> [Selected text]:
By Brian Brus
Courtesy of The Journal Record
OKLAHOMA CITY – The most difficult aspect of helping develop a winning business plan is to step back and let it fail, said assistant business professor Amber Hefner at Oklahoma State University.
“It’s hard as a teacher because you want to wade in and be hands-on with the project,” said Hefner, who teaches marketing and management at the OSU Oklahoma City campus. “But you can’t do that, because they have to learn it and know it themselves. It’s part of my job to let them find their own way so they can defend the business plan before the judges.”
Those judges are experienced business operators who volunteer to help select the winners in the annual Donald W. Reynolds Governor’s Cup competition for Oklahoma college students. They’ve already launched their share of businesses and know too well the blind spots that will cause new entrepreneurs to stumble. Hefner, as an adviser, said she prepares her students as well as possible, but doesn’t hold their hands when business gets real.
This year Hefner’s team claimed first place in the small business division: X-Pert Shot is a large shooting sports complex and training center that team leader Shane Barlow is actually developing into a business of his own. His concept is a little different from most shooting ranges because it will be outdoors so sportsmen can work with natural elements.
Hefner said that Barlow, in winning the Governor’s Cup event, has been presented with a choice of pursuing his education further or entering the market. Barlow already has acquired the land.
“As his professor, I can’t really tell him to go start his business,” she said. “He’s got a lot of thinking to do.”
Hefner said mentoring the team is satisfying and a lot of fun, although it wears her out. Her team last year also won first place. Hefner said she will likely not participate next year.
Claire Cornell urged Hefner to merely take a break and come back again. Cornell is assistant director of entrepreneurship in the Collins College of Business at the University of Tulsa. She’s served as a faculty adviser for Governor’s Cup teams since 2005 and loves the experience.
“The most exciting thing to me is to see how students develop over a semester,” Cornell said. “They have only a very basic idea about a technology, for example, but they come together and make that into a business, and it’s really exciting. They really get passionate about it.”

> [Dataset extract]:

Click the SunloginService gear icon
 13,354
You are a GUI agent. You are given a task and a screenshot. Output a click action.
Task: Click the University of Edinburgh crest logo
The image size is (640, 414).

> [Work instructions]:
Please translate this sentence from the business plan article into Spanish: "Hefner said she will likely not participate next year." Rely on the business plan article alone.

> [Output of the task]:
Hefner dijo que probablemente no participará el próximo año.